Was Aryabhatta the first to invent the place value system with zero?

No. The use of a symbol as a placeholder in a place value representation predates Aryabhatta (aka Aryabhata) by millennia. The Babylonians, Chinese, Greeks, and Mayans used a place value system, and all had a way of writing a number whose place value notation had a hole.

Did he invent a new system of writing or representing numbers with zero?

Yes, but in a different language (Hindi).

Did he borrow any of these from others before him?

Most likely.
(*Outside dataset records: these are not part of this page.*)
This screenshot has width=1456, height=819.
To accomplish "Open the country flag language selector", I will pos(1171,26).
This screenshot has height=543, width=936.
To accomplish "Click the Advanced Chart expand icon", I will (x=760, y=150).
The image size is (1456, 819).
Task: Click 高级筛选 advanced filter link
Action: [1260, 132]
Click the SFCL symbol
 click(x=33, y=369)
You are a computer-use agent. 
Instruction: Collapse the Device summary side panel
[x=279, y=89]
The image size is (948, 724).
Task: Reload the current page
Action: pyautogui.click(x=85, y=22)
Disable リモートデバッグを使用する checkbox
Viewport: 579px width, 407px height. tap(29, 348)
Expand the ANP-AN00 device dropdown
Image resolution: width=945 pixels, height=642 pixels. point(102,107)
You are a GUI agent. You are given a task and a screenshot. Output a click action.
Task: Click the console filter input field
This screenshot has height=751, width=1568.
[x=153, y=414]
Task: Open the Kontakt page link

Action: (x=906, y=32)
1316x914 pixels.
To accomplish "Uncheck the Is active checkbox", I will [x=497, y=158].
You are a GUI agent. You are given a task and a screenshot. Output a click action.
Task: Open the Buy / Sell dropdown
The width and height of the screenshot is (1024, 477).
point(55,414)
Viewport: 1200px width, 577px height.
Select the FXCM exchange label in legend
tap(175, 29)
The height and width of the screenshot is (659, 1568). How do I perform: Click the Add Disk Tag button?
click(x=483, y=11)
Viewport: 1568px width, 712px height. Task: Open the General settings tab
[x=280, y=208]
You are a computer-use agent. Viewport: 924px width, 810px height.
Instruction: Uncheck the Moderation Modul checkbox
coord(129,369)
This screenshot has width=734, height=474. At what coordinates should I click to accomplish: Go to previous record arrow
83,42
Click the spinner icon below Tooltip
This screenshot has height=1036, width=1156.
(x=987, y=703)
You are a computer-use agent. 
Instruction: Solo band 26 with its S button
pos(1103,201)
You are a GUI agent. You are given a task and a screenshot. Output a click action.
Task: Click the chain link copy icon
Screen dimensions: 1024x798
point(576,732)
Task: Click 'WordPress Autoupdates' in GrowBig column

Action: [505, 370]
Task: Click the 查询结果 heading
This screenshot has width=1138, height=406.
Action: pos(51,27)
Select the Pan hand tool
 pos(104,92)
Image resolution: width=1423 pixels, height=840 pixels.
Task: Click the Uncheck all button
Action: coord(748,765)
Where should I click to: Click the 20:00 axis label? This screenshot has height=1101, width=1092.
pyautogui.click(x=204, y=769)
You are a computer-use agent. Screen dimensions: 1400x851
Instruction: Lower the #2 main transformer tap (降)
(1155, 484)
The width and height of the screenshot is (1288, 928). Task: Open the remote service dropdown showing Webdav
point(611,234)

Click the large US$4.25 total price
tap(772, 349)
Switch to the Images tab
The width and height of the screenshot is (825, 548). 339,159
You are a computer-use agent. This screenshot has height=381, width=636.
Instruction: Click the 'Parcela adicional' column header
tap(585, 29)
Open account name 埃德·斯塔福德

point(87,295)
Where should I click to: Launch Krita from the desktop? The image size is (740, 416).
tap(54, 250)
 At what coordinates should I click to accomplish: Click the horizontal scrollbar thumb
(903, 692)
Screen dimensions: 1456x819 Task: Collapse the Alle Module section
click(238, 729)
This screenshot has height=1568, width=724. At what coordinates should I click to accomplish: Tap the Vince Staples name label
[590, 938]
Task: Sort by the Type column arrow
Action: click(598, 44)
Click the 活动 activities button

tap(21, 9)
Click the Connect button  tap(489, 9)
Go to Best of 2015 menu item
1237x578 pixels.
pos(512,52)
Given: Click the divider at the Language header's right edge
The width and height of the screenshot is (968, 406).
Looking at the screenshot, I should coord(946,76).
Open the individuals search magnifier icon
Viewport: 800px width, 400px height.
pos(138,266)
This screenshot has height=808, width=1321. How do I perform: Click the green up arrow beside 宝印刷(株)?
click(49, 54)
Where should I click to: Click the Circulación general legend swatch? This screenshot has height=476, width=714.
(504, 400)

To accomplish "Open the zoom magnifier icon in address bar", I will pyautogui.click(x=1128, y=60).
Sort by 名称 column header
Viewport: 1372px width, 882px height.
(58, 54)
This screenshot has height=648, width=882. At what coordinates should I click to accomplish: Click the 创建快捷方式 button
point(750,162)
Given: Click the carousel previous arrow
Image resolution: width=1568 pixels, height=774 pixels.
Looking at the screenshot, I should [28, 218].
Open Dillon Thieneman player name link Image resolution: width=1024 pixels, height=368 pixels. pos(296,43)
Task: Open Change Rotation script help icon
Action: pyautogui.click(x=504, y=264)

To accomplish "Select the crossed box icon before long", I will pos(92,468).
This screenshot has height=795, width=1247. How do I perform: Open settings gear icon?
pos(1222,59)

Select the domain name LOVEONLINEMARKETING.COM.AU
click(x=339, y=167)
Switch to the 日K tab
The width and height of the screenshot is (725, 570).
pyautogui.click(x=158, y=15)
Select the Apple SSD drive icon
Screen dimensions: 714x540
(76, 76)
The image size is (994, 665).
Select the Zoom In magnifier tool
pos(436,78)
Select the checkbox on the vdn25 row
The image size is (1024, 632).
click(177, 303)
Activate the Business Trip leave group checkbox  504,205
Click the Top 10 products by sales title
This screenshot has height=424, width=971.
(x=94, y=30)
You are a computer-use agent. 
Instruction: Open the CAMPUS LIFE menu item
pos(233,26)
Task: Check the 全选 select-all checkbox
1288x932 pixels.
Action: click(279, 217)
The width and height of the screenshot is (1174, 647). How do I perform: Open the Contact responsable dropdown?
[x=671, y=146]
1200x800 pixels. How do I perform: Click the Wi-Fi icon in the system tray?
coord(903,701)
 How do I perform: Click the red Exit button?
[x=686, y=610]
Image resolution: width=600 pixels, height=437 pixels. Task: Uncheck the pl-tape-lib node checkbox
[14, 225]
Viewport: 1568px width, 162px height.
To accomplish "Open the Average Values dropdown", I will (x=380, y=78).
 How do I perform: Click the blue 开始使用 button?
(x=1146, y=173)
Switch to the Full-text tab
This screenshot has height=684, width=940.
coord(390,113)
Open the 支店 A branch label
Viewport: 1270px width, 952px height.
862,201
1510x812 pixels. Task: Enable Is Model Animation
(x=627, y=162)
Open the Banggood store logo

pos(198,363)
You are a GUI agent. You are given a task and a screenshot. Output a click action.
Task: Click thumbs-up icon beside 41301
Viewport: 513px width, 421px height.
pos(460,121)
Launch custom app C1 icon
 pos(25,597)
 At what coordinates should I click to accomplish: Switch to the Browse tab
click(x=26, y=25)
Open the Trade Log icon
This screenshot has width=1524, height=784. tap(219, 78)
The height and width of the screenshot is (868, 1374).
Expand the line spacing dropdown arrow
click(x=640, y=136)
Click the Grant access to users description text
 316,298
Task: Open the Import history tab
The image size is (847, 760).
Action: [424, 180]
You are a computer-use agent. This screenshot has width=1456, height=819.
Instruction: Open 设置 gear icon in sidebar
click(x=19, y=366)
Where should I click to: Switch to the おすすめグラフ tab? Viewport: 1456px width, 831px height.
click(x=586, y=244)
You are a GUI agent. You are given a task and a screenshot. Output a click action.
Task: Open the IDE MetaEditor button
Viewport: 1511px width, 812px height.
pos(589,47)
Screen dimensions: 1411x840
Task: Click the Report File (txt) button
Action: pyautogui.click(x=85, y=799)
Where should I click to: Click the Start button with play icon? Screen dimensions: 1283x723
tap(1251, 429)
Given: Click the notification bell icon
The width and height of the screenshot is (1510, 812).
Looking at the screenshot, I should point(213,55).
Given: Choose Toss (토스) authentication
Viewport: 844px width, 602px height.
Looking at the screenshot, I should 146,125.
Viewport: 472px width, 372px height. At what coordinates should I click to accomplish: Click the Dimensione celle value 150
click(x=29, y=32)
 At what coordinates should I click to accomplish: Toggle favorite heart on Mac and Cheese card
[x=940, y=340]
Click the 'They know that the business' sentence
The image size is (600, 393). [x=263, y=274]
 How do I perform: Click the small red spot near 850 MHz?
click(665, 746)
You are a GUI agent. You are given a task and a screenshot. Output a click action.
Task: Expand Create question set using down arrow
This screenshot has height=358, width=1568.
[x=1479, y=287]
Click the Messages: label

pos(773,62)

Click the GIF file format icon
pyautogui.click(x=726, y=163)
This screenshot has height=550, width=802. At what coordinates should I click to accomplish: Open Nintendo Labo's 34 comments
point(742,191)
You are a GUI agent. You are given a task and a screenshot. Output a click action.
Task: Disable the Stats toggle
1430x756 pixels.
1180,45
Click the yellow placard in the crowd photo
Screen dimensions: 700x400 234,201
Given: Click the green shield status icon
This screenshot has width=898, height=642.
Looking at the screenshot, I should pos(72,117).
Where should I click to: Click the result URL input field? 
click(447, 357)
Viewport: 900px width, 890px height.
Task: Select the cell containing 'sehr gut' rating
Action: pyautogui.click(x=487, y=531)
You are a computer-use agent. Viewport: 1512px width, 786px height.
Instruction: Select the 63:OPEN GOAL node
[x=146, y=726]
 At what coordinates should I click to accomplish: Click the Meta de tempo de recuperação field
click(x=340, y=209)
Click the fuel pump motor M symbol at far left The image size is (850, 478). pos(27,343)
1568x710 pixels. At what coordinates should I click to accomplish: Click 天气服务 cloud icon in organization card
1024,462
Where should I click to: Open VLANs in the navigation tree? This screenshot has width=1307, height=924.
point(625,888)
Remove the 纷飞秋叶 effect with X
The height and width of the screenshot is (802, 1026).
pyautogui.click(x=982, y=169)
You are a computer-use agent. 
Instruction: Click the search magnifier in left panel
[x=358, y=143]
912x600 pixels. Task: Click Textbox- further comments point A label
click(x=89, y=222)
The Bakhshali manuscript (also from India, but written in Sanskrit rather than Hindi) predates Aryabhata by centuries.

You didn't ask, but the placeholder zero is not a true zero. Even though the Babylonians, Chinese, and Greeks used a placeholder zero, none of those cultures managed to extend the concept of a placeholder zero to something that represents nothing. While we take this use of zero for granted nowadays (even six year olds know what five minus five is), this is a very difficult and very abstract concept. This "true zero" originated in India, but well after Aryabhata's time. Most attribute the development of a true zero to Brahmagutpa.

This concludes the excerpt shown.